Kat helping to build a new chapel for the people of Puentecitos, El Salvador.

Kat helping to build a new chapel for the people of Puentecitos, El Salvador.

Like Julia, Kat spent 4 or 5 weeks away from her normal environment in the Youth Ministry Team to visit some communities that CAFOD supports in El Salvador. That was in January and Febuary so we went to visit Kat to get her reflections on the trip…

What were your expectations before the trip?

I knew it would have an impact on me but I didn’t think I’d be surprised at what I saw. Other people seemed apprehensive on my behalf.
Before I went to El Salvador, I knew a little about the country: Oscar Romero and tomales (steamed or boiled corn based dough eaten with a savoury or sweet filling), It’s hot, lush and it has volcanoes.

How was the journey out there?

We went from the UK to El Salvador via Miami, so were able to walk along the Miami beachfront. Once we got to El Salvador, Hernan, our mini-bus driver took us along some motorway standard roads, but once we got near the villages, the roads became rutted dirt tracks.

Your first impressions?

The CAFOD partners we met were all friendly people. It’s a very green country, not dissimilar to England and that was quite comforting.

How was the accommodation and food?

We stayed in the University buildings at first, so we were well looked after. Later, we stayed at the radio station of the Jesuit Development Service (a CAFOD partner) who had quite basic facilities like an intermittement water supply, so buckets were filled when the water was available and you washed from the bucket when it wasn’t. There was no air conditioning, but sometimes there was a fan.
The food was tortillas, (but different to ones in the UK) chicken, lots of beans, plantains and sweet, black coffee. This wasn’t due to my preference, just that there was no milk.

Highlight of the trip?

We worked with the youth group in Arcatao making pupusas (tortillas filled with cheese, meat and beans) but to be honest, we weren’t good at making them. We introduced ourselves and spoke about England, then played a game we use at the Youth Ministry Team. After his, the young people performed a drama they had prepared about the civil war that raged between 1979 and 1992. Some of the older people said that they were concerned that the generation born after the war didn’t care about what had gone on, but it was clear to us that this wasn’t the case.

Lows of the trip?

When we visited Arcatao we had a very powerful and very, very cold shower. The local people could hear our screaming! Also I had no hair straighteners and when I tried to Skype home, it malfunctioned so I could see them but not hear them.

Tell me one story that you’ll always remember.

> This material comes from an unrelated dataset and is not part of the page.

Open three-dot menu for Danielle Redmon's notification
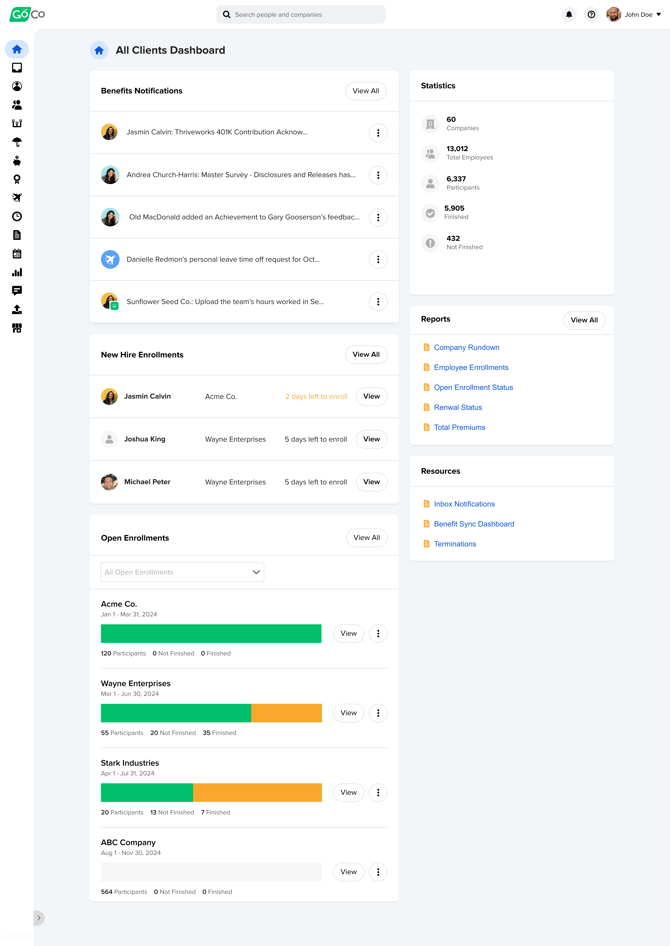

We met Marlene who is a nurse at a clinic that we visited. She told us how the people and especially women were treated throughout the war. There was a courageous and protective community spirit during the war, with people coming back to the villages that they were forced to flee from and rebuilding them. Marlene also a hero when we discovered a massive spider, taking it on with only a flip-flop!

What reflections do you have on the trip now?

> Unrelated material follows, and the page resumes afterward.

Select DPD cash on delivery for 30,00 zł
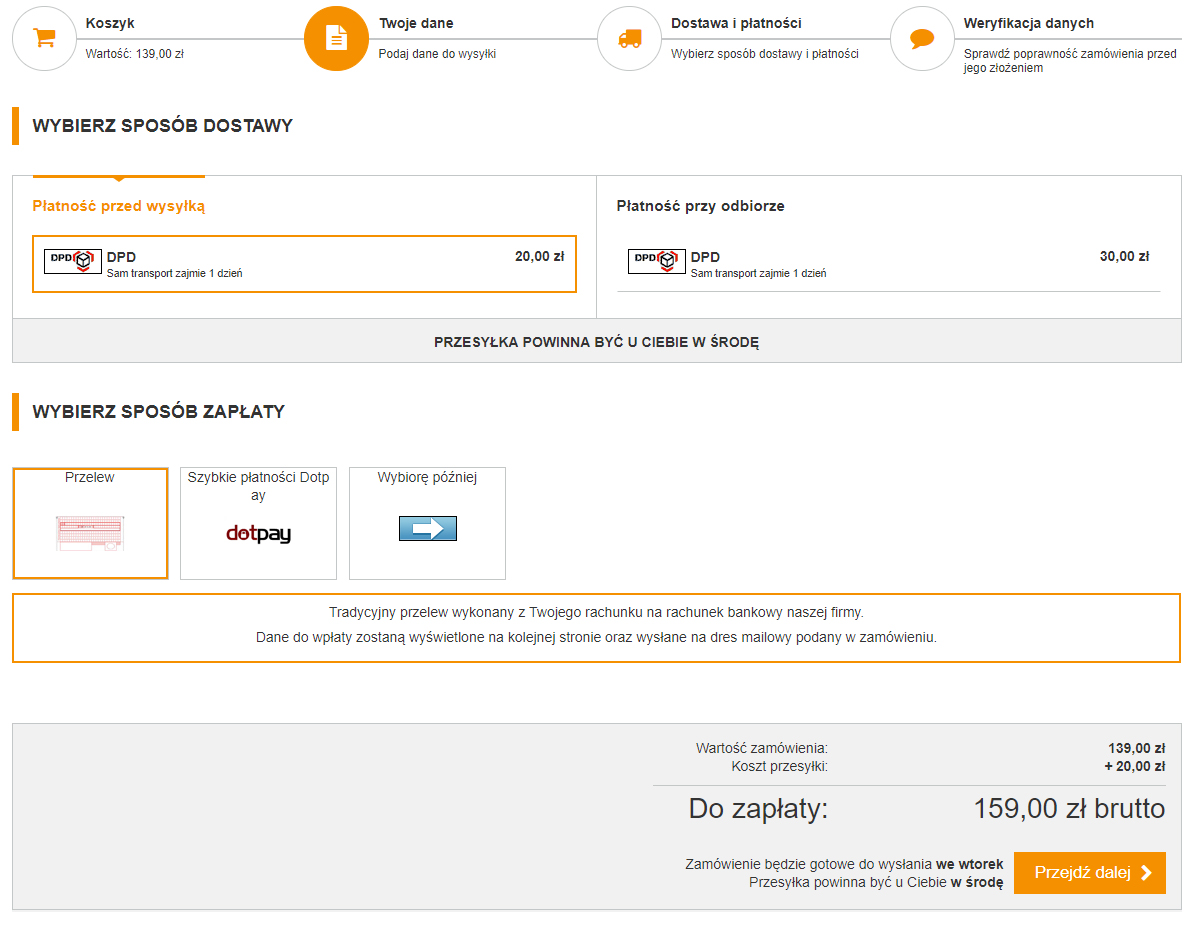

I’m comparing El Salvador with Sri Lanka. (Like El Salvador, Sri Lanka underwent a civil war but lasting over 25 years.) My dad was born in Sri Lanka and my mum’s family are from there, so now I want to find out more about the island and what went on there. That we should “live life to the full” and about the great inequality of opportunity present in El Salvador. We saw shacks made from corrugated tin, leaning against the walls of a shopping mall.

What would you say to other people who might be thinking of applying to Step into the Gap?

Do it! If you’re feeling that you are being called into it, just do it. It’s an experience that you can only gain from. It’s a year from your life that’s worth it to deepen your relationship with God and experience different cultures.

Both Kat and Julia are back at the Youth Village telling young people about their experiences overseas and how CAFOD are helping people to lift themselves out of poverty.